There is no evidence of traffic conditions before the incident. The only evidence reported related to lack of traffic controls, topography and speed of the bus. Plaintiff and her companion both testified that immediately following the jolt, they saw a car just ahead of the bus. The plaintiff not paying particular attention didn’t know if it was moving or not and her companion observed it proceeding in the same direction as the bus. There was no evidence to explain the manner in which the car arrived in front of the bus immediately after the stop. Further, there was no evidence from which an inference could reasonably be drawn that this car did not create a traffic emergency. It could well be argued that a reasonable inference might be that the presence of a vehicle in front of the bus immediately after the stop was that the stop was necessitated by a traffic emergency. Compare Weiner v. Boston Elevated Ry. Co., 262 Mass. 539, 541-542 (1928) in which the plaintiff prevailed where she testified that as she fell following a violent *54stop she looked through the window ahead and saw nothing to cause such a stop.

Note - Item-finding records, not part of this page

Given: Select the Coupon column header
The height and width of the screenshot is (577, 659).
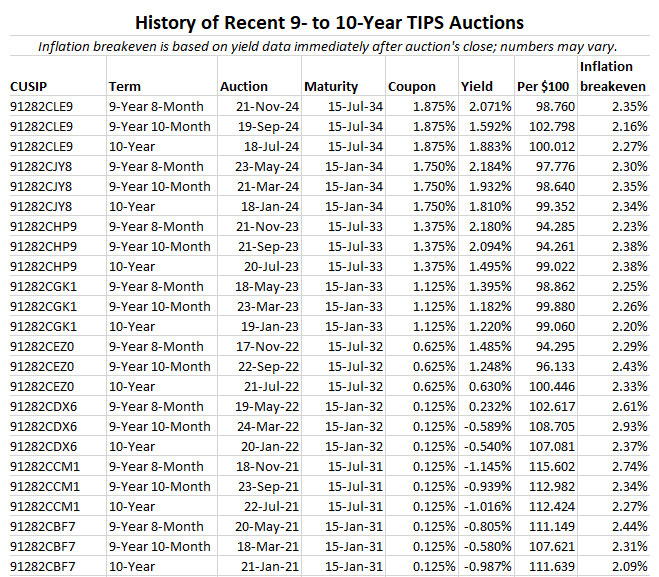Looking at the screenshot, I should pos(411,87).
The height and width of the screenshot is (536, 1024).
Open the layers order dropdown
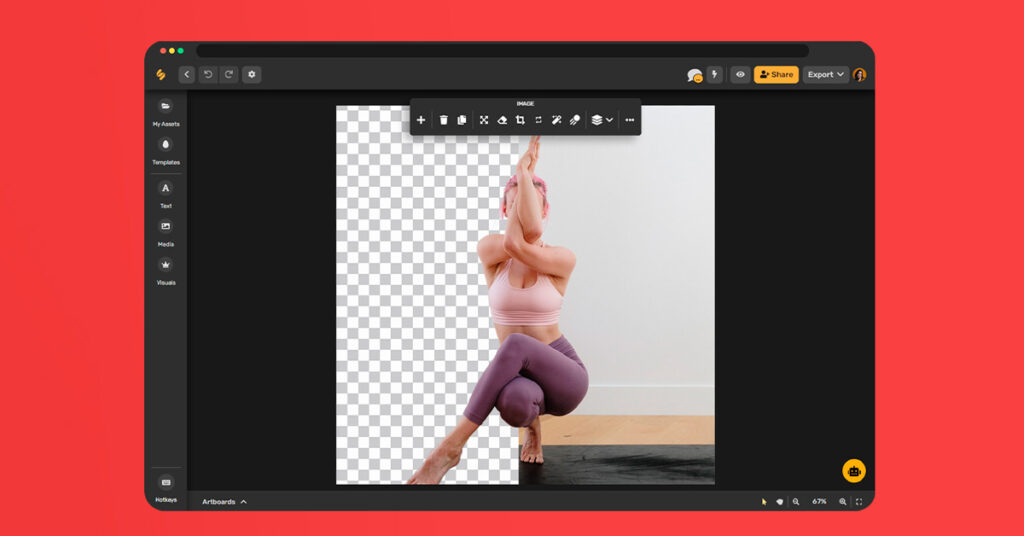coord(601,120)
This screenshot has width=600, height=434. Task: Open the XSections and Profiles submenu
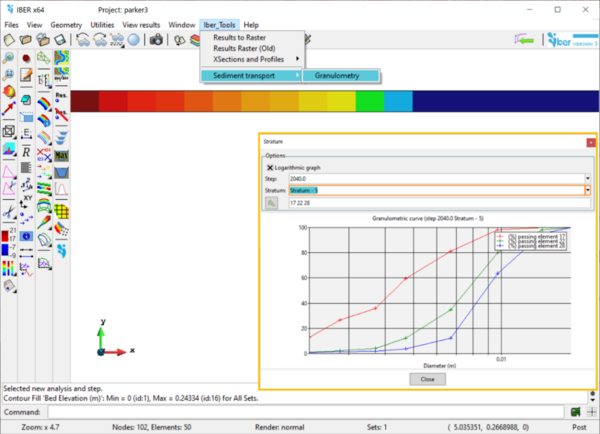256,61
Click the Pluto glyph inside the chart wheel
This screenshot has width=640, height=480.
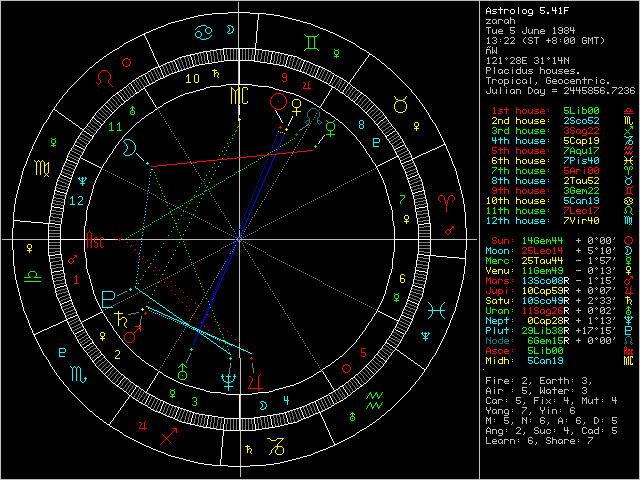click(x=108, y=298)
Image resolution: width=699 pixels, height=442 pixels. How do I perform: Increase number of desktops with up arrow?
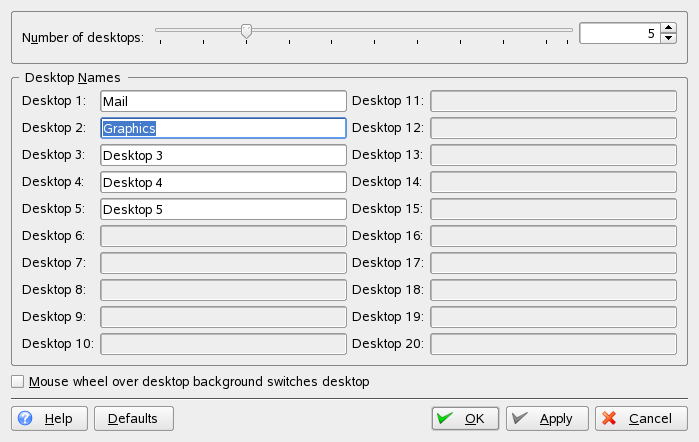(x=668, y=28)

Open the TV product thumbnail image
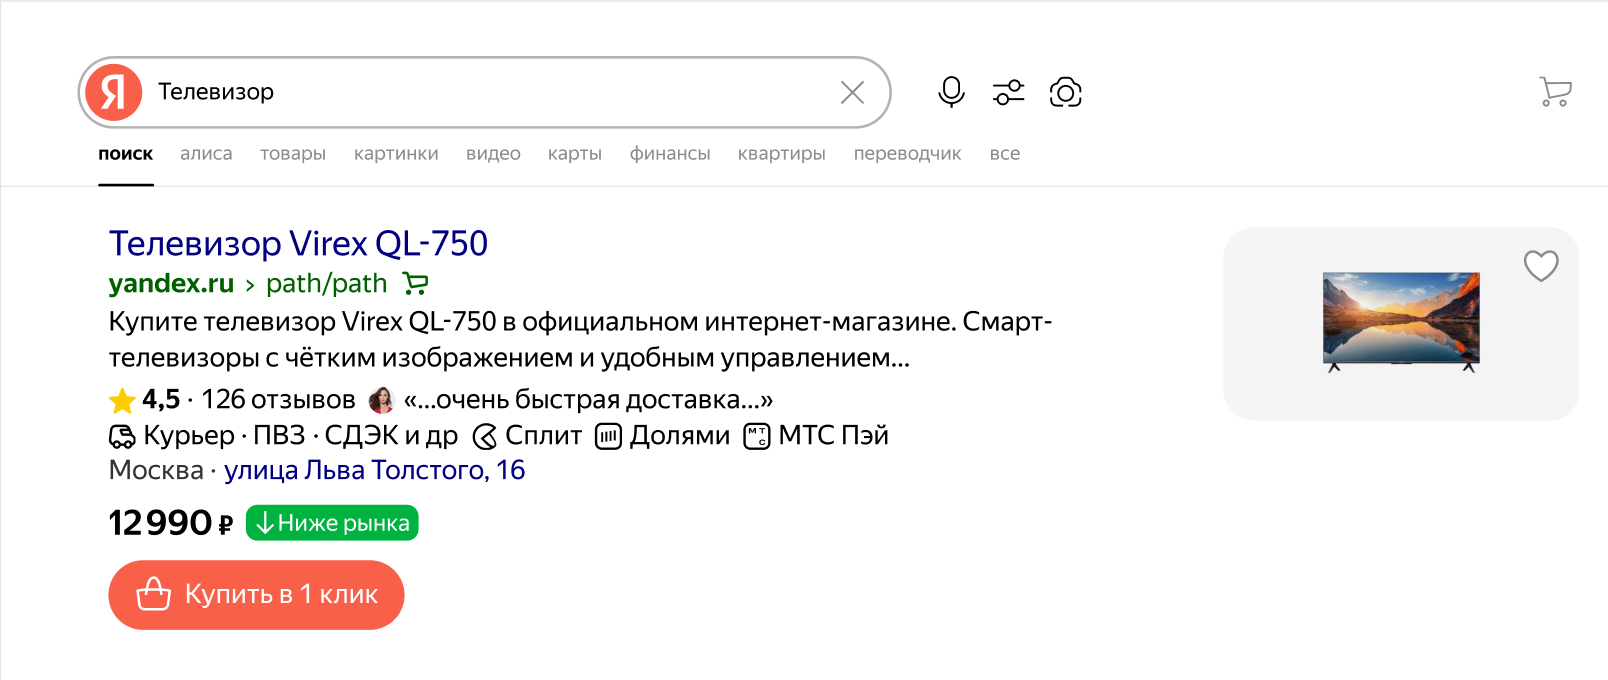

Some confusion has no doubt arisen in this type of case and again it evolves upon whether the vehicle is on its private location or on the public way. In the former, there is a duty of explanation which the defendant must assume if the incident is one such as in the ordinary course of things does not happen if those who have the management of the vehicle use proper care. Gray v. Boston Elevated Ry., supra. If the latter, the applicable law is that it is clearly incumbent upon the plaintiff to prove that the stop was not caused by a traffic emergency, or that the traffic emergency was caused by the bus driver. Gelineau v. Massachusetts Bay Transportation Authority, Mass. App. Ct. (1973) .2

Prejudicial error having been found in the denial of defendant’s requests for rulings, the finding for the plaintiff is vacated and judgment is ordered for the defendant.

See: C. v. Hull, 296 Mass. 327, 328-329, where motion for a general finding included both law and fact. (Lummus, J.).

Mass. App. Ct. Adv. Sh. (1975) 267, 269. 323 NE 2d 75.

Mass. App. Ct. Adv. Sh. (1973 ) 293. 295 NE 2d 178.